Assignment:
Everything in the data that follows has to be repeated verbatim.
── Exercise input
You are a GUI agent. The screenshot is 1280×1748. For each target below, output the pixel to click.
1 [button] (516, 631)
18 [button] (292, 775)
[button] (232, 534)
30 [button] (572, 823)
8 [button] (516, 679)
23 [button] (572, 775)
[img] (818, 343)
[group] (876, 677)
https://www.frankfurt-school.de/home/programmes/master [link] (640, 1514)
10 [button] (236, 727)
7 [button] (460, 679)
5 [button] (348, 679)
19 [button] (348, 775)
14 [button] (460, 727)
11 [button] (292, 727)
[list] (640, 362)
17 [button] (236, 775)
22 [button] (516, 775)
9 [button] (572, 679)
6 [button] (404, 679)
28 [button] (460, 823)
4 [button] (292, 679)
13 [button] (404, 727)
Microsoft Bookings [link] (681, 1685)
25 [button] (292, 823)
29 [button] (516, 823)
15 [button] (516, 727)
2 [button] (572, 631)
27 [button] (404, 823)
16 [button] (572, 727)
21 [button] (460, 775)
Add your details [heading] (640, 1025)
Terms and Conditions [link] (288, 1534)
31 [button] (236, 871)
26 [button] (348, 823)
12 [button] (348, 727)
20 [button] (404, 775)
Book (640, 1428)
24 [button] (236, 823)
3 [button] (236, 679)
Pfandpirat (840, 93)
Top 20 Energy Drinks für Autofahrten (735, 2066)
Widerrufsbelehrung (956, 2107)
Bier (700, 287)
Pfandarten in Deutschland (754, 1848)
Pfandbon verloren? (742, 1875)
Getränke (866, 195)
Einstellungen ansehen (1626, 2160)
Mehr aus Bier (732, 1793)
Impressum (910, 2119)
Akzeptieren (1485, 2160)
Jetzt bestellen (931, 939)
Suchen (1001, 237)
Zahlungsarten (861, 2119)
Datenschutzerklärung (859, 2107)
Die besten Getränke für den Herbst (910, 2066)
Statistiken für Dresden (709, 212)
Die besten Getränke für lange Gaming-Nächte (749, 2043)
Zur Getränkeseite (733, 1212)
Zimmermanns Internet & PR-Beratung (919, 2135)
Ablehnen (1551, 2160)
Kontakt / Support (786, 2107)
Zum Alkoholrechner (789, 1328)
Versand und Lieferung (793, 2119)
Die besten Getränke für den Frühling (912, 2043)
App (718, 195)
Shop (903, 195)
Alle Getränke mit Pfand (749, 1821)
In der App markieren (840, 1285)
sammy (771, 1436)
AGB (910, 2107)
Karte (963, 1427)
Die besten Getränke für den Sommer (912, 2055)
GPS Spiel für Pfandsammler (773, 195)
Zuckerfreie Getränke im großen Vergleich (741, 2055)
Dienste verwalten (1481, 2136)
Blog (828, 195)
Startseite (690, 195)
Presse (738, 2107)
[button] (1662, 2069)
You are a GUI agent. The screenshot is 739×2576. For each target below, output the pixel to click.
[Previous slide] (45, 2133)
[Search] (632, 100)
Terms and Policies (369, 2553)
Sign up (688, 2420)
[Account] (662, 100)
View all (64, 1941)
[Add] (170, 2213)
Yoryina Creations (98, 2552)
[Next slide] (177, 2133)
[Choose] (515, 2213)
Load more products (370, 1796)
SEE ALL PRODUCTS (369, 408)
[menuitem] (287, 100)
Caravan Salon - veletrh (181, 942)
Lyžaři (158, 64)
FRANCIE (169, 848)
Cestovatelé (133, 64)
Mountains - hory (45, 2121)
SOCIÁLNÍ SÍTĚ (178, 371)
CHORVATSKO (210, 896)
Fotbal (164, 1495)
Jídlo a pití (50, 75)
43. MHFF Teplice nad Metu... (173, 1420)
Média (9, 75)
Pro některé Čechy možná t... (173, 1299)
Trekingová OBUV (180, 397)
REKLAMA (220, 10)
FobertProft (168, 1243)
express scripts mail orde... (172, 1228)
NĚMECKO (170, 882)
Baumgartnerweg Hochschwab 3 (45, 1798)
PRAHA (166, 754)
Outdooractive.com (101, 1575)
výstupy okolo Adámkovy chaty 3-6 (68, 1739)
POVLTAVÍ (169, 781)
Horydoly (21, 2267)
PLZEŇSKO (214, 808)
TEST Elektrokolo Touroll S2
────
Expected answer:
You are a GUI agent. The screenshot is 1280×1748. For each target below, output the pixel to click.
1 [button] (516, 631)
18 [button] (292, 775)
[button] (232, 534)
30 [button] (572, 823)
8 [button] (516, 679)
23 [button] (572, 775)
[img] (818, 343)
[group] (876, 677)
https://www.frankfurt-school.de/home/programmes/master [link] (640, 1514)
10 [button] (236, 727)
7 [button] (460, 679)
5 [button] (348, 679)
19 [button] (348, 775)
14 [button] (460, 727)
11 [button] (292, 727)
[list] (640, 362)
17 [button] (236, 775)
22 [button] (516, 775)
9 [button] (572, 679)
6 [button] (404, 679)
28 [button] (460, 823)
4 [button] (292, 679)
13 [button] (404, 727)
Microsoft Bookings [link] (681, 1685)
25 [button] (292, 823)
29 [button] (516, 823)
15 [button] (516, 727)
2 [button] (572, 631)
27 [button] (404, 823)
16 [button] (572, 727)
21 [button] (460, 775)
Add your details [heading] (640, 1025)
Terms and Conditions [link] (288, 1534)
31 [button] (236, 871)
26 [button] (348, 823)
12 [button] (348, 727)
20 [button] (404, 775)
Book (640, 1428)
24 [button] (236, 823)
3 [button] (236, 679)
Pfandpirat (840, 93)
Top 20 Energy Drinks für Autofahrten (735, 2066)
Widerrufsbelehrung (956, 2107)
Bier (700, 287)
Pfandarten in Deutschland (754, 1848)
Pfandbon verloren? (742, 1875)
Getränke (866, 195)
Einstellungen ansehen (1626, 2160)
Mehr aus Bier (732, 1793)
Impressum (910, 2119)
Akzeptieren (1485, 2160)
Jetzt bestellen (931, 939)
Suchen (1001, 237)
Zahlungsarten (861, 2119)
Datenschutzerklärung (859, 2107)
Die besten Getränke für den Herbst (910, 2066)
Statistiken für Dresden (709, 212)
Die besten Getränke für lange Gaming-Nächte (749, 2043)
Zur Getränkeseite (733, 1212)
Zimmermanns Internet & PR-Beratung (919, 2135)
Ablehnen (1551, 2160)
Kontakt / Support (786, 2107)
Zum Alkoholrechner (789, 1328)
Versand und Lieferung (793, 2119)
Die besten Getränke für den Frühling (912, 2043)
App (718, 195)
Shop (903, 195)
Alle Getränke mit Pfand (749, 1821)
In der App markieren (840, 1285)
sammy (771, 1436)
AGB (910, 2107)
Karte (963, 1427)
Die besten Getränke für den Sommer (912, 2055)
GPS Spiel für Pfandsammler (773, 195)
Zuckerfreie Getränke im großen Vergleich (741, 2055)
Dienste verwalten (1481, 2136)
Blog (828, 195)
Startseite (690, 195)
Presse (738, 2107)
[button] (1662, 2069)
You are a GUI agent. The screenshot is 739×2576. For each target below, output the pixel to click.
[Previous slide] (45, 2133)
[Search] (632, 100)
Terms and Policies (369, 2553)
Sign up (688, 2420)
[Account] (662, 100)
View all (64, 1941)
[Add] (170, 2213)
Yoryina Creations (98, 2552)
[Next slide] (177, 2133)
[Choose] (515, 2213)
Load more products (370, 1796)
SEE ALL PRODUCTS (369, 408)
[menuitem] (287, 100)
Caravan Salon - veletrh (181, 942)
Lyžaři (158, 64)
FRANCIE (169, 848)
Cestovatelé (133, 64)
Mountains - hory (45, 2121)
SOCIÁLNÍ SÍTĚ (178, 371)
CHORVATSKO (210, 896)
Fotbal (164, 1495)
Jídlo a pití (50, 75)
43. MHFF Teplice nad Metu... (173, 1420)
Média (9, 75)
Pro některé Čechy možná t... (173, 1299)
Trekingová OBUV (180, 397)
REKLAMA (220, 10)
FobertProft (168, 1243)
express scripts mail orde... (172, 1228)
NĚMECKO (170, 882)
Baumgartnerweg Hochschwab 3 (45, 1798)
PRAHA (166, 754)
Outdooractive.com (101, 1575)
výstupy okolo Adámkovy chaty 3-6 (68, 1739)
POVLTAVÍ (169, 781)
Horydoly (21, 2267)
PLZEŇSKO (214, 808)
TEST Elektrokolo Touroll S2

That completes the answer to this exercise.